From the repo root, run the one-time setup script. It checks Node.js, ensures pnpm is available, installs dependencies, and optionally creates plug-extension/.env from the example:

git clone https://github.com/Nkasi-e/deal-maker.git dealmaker
cd dealmaker
./quickstart.sh

Then start the app or extension (see Commands below).

Manual setup

  1. Clone and enter the repo

    git clone https://github.com/Nkasi-e/deal-maker.git dealmaker
    cd dealmaker
  2. Install dependencies (from repo root)

    pnpm install

    Or use the Makefile: make install.

  3. (Optional) Extension API keys
    For AI features in the extension:

    cp plug-extension/.env.example plug-extension/.env
    # Edit plug-extension/.env: VITE_OPENROUTER_API_KEY and/or VITE_OPENAI_API_KEY

    The extension still works with built-in tips and sample data if you skip this.

Commands

You can use make (recommended) or pnpm from the repo root:

Goal Make pnpm
Web app make frontend pnpm run dev:frontend
Extension dev make extension pnpm run dev:extension
Both (same terminal) make both
Build all make build pnpm run build:frontend then pnpm run build:extension
Install deps make install pnpm install

Run make or make help to list all targets. The web app runs at http://localhost:3000. To use the extension in Chrome, run make build-extension (or pnpm run build:extension) and load plug-extension/dist in chrome://extensions (Load unpacked).

Build for production

Command Output
make build-frontend or pnpm run build:frontend Next.js app → frontend/.next
make build-extension or pnpm run build:extension Chrome extension → plug-extension/dist

Build everything: make build.

Project layout

Path Description
frontend/ Web app — landing, onboarding, dashboard, opportunities, negotiations, evaluate, vendors, analytics, vendor intelligence, activity, settings.
plug-extension/ Chrome extension — price detection, comparison, negotiation insights on product and SaaS pages.
Makefile make help, make install, make frontend, make extension, make both, make build, etc.
quickstart.sh One-time setup: Node/pnpm check, pnpm install, optional extension .env.

Quick reference

Task Command
One-time setup ./quickstart.sh
List make targets make or make help
Install dependencies make install or pnpm install
Start web app make frontend or pnpm run dev:frontend
Start extension dev make extension or pnpm run dev:extension
Start both make both
Build all make build

Contributing

DealMaker is open to contributions. We welcome bug reports, feature ideas, documentation improvements, and code changes.

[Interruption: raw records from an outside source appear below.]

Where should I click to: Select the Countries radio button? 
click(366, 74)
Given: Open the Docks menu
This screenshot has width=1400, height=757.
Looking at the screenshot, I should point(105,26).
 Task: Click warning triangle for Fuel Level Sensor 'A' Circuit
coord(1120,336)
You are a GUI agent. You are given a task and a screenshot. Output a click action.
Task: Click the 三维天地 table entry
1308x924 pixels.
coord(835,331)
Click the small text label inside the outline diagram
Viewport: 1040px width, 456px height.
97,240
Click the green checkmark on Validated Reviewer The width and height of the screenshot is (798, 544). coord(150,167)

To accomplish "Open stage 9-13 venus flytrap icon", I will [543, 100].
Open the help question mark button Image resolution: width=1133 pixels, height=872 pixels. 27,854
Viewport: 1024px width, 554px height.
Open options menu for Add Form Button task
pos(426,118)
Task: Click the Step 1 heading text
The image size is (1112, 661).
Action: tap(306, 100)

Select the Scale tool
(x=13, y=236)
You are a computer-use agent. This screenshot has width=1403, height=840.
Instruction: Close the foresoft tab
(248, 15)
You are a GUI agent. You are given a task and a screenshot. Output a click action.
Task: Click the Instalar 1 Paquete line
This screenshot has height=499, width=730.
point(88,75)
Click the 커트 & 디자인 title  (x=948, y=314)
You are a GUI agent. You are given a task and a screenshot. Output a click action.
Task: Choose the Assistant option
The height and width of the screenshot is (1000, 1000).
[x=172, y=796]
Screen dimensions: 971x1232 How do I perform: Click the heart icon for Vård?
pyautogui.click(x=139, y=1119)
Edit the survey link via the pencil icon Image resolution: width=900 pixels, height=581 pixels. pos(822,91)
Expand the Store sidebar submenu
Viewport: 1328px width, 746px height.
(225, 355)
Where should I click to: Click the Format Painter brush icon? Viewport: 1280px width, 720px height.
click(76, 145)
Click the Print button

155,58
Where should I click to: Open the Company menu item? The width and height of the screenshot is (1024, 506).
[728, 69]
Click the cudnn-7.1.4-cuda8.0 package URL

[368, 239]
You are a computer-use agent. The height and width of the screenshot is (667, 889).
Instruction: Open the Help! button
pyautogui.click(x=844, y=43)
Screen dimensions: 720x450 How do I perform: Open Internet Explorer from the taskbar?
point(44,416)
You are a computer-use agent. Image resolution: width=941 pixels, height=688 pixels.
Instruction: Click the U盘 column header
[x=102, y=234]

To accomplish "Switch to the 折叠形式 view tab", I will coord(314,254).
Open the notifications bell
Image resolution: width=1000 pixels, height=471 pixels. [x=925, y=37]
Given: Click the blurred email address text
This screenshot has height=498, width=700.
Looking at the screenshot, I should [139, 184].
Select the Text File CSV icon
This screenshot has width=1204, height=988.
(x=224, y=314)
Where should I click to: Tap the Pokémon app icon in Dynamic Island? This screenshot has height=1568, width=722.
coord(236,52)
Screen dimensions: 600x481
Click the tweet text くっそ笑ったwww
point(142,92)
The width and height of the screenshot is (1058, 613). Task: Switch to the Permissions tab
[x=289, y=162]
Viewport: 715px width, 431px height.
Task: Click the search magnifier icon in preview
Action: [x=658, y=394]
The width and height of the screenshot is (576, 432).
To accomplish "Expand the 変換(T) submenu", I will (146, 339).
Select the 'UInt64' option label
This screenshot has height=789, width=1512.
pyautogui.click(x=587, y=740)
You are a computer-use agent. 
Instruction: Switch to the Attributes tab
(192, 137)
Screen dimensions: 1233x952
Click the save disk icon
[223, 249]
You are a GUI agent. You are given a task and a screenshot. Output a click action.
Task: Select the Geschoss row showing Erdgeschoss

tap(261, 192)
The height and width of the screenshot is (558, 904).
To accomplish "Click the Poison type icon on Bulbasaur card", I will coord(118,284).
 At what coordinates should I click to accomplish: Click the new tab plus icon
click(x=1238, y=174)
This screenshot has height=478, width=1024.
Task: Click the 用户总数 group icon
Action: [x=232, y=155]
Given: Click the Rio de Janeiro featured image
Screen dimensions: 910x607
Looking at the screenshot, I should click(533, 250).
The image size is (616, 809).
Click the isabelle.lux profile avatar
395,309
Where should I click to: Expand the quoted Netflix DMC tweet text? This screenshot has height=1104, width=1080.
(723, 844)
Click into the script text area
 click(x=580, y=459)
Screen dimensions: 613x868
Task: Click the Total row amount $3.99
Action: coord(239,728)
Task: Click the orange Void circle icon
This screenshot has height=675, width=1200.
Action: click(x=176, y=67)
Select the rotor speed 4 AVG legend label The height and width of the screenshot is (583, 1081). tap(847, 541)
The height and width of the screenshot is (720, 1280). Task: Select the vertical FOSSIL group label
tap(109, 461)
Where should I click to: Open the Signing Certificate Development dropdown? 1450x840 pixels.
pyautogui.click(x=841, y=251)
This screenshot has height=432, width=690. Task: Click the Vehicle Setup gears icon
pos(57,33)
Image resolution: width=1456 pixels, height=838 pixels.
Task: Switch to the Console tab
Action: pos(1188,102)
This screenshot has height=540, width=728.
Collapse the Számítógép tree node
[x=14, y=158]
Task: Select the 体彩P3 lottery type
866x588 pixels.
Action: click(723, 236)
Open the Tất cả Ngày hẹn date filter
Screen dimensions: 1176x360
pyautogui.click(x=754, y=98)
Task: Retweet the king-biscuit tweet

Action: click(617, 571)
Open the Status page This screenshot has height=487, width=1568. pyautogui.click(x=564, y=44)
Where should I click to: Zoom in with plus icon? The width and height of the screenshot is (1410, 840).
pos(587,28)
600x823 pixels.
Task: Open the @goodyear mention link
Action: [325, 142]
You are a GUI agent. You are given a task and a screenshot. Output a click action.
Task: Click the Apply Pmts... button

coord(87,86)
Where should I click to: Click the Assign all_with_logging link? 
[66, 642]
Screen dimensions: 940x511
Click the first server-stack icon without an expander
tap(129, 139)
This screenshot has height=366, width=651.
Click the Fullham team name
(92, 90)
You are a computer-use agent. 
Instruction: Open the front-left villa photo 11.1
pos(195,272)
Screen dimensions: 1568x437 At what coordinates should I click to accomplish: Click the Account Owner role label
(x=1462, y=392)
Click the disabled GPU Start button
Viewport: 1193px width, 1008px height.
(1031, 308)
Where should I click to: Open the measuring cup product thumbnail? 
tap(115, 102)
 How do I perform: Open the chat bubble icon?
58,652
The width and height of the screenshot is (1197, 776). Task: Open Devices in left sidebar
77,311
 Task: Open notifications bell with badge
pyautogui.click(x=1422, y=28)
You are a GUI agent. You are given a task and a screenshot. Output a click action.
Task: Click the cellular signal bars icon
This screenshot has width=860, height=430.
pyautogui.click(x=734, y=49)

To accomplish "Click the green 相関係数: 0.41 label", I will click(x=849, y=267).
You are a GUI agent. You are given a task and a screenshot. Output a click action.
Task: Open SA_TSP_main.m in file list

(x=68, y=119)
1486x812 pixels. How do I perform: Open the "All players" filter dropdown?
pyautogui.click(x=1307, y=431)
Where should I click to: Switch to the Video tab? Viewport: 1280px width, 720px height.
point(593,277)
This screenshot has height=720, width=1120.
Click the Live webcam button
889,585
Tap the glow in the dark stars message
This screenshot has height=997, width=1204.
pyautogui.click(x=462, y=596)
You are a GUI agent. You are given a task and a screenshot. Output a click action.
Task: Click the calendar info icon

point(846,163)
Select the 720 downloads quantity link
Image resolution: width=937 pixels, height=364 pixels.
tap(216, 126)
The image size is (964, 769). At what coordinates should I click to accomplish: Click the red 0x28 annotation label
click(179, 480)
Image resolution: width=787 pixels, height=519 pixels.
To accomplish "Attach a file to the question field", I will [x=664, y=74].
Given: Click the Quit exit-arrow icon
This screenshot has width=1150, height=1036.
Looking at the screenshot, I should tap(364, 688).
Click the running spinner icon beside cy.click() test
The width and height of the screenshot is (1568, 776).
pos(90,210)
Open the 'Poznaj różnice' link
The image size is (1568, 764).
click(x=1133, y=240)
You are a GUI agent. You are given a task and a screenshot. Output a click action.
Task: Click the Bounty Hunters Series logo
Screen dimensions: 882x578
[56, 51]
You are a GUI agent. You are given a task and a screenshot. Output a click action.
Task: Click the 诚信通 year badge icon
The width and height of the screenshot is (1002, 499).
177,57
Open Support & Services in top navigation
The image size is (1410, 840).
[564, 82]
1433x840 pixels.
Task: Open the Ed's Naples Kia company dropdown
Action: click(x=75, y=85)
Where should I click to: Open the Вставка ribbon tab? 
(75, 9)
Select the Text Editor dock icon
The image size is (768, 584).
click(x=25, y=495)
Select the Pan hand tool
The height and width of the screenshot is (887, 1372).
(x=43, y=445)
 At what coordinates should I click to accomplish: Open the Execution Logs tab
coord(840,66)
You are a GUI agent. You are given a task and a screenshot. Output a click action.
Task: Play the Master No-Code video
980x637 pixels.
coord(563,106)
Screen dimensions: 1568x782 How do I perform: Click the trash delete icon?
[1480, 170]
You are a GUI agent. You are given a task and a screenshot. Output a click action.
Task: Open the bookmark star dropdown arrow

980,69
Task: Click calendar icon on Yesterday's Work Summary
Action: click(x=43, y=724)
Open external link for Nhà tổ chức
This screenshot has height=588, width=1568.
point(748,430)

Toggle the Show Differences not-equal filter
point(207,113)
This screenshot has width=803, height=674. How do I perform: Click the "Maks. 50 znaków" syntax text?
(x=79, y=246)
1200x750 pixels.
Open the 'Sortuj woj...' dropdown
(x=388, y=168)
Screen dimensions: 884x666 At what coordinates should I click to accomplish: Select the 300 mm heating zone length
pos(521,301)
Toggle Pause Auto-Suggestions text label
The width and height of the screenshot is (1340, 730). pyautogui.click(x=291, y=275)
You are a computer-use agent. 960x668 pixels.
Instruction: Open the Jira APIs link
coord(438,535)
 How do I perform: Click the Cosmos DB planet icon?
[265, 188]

  • Bugs and features — Open an issue to report a bug or suggest a feature. Please search existing issues first.
  • Code and docs — Open a pull request from a fork. Use a short branch (e.g. fix/extension-panel or docs/readme-setup), keep changes focused, and reference any related issue.
  • Scope — Contributions to the web app (frontend/), the Chrome extension (plug-extension/), tooling (Makefile, quickstart.sh), and docs (README, design, and UX) are all welcome.

By contributing, you agree that your contributions may be used under the same terms as the project license.